Whisper AI to Day One?

Chrisp · September 13, 2023, 8:17am

I’ve been dissatisfied with dictation when creating Day One entries. I was planning on creating some kind of automation using Whisper AI (which I use a lot for transcribing audio and find very good) to add a Day One entry with that transcription (perhaps through the Day One CLI?).

Before I take the time, I thought I’d ask if this is a thing someone else has done?

If not, I’ll put it together. If I do that, is anyone also interested in this workflow?

Chrisp · September 13, 2023, 5:09pm

Had a few moments and threw together a VERY hacked together solution. Ha!

In short:

I invoke a KM script that opens my terminal app of choice and pastes the following ffmpeg -f avfoundation -i ":0" ~/automations/day_one_transcriptions/audiocapture.mp3
That script starts recording using ffmpeg and my default microphone, placing the capture in a folder (the day_one_transcriptions above)
When finished recording, I press ctrl + c to stop the recording
Hazel watches that folder and runs the following script: whisper $1 --language English --model large-v2 --fp16 False --output_dir . --output_format txt TRANSCRIPTION=$(cat "./audiocapture.txt") dayone2 --journal Journal new "$TRANSCRIPTION" --tags transcribed rm "./audiocapture.mp3" "./audiocapture.txt" curl "https://trigger.keyboardmaestro.com/t/2SAMPLE-SAMPLE?TriggerValue"
- That script:
  - transcribes the audio file using whisper AI
  - saves the output as a TXT file
  - the file is read and passed to the DayOne CLI
  - both the audio and txt files are deleted
  - a keyboard maestro trigger is hit that notifies me the process is complete

This is definitely hacky, but works for now. Not sure I like all the movement between tools, so I may just make this all into a single terminal script, create a raycast extension, or something else. But figured I’d pass on what I did so far.
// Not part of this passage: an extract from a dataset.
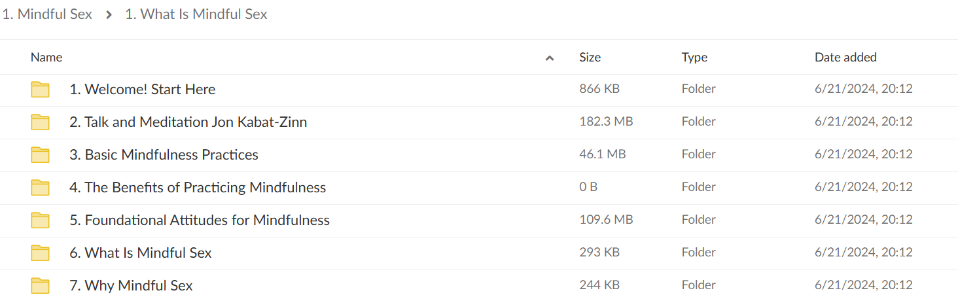Image resolution: width=958 pixels, height=297 pixels.
Task: Toggle sort direction arrow in Name column
Action: pos(550,58)
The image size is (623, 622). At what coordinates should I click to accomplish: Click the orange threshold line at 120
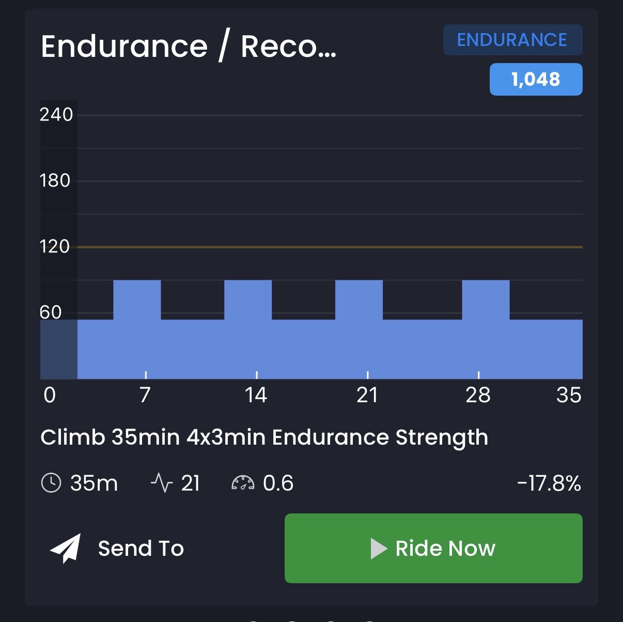pos(330,247)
Chrisp · September 13, 2023, 9:33pm

Allow me to continue this conversation with myself…

During lunch, I realized that it would be easier to run all this from Raycast. So now…

1. I run a Raycast Script

This starts a process recording my microphone.

Here’s the Script:

#!/bin/zsh

# @raycast.title Add Entry
# @raycast.author Chris Pennington
# @raycast.description Add a new entry to Day One.
# @raycast.mode fullOutput
#
# @raycast.icon dayone.png
#
# @raycast.packageName DayOne
# @raycast.schemaVersion 1

ffmpeg -f avfoundation -i ":0" ~/automations/day_one_transcriptions/audiocapture.mp3

Here’s the resulting view:

2. Stop process

I press ctrl + c to stop the process in Raycast.

3. Hazel reacts.

Hazel runs the script and uses a native notification to notify me when it’s done rather than the hack with KM.

Here’s the script:

whisper $1 --language English --model large-v2 --fp16 False --output_dir . --output_format txt
TRANSCRIPTION=$(cat "./audiocapture.txt")
dayone2 --journal Journal new "$TRANSCRIPTION" --tags transcribed
rm "./audiocapture.mp3" "./audiocapture.txt"
osascript -e 'display notification "Added to Day One!" with title "Transcription Complete"'

4. Notification displays

The native macOS notification runs to tell me everything is done.

I wouldn’t mind figuring out how to get ffmpeg to stop recording after a break of 5 seconds or something, but the hour or so I’ve spent is probably sufficient. I’m happy enough with the result. Leaving this for anyone else who wants to pick it up and run.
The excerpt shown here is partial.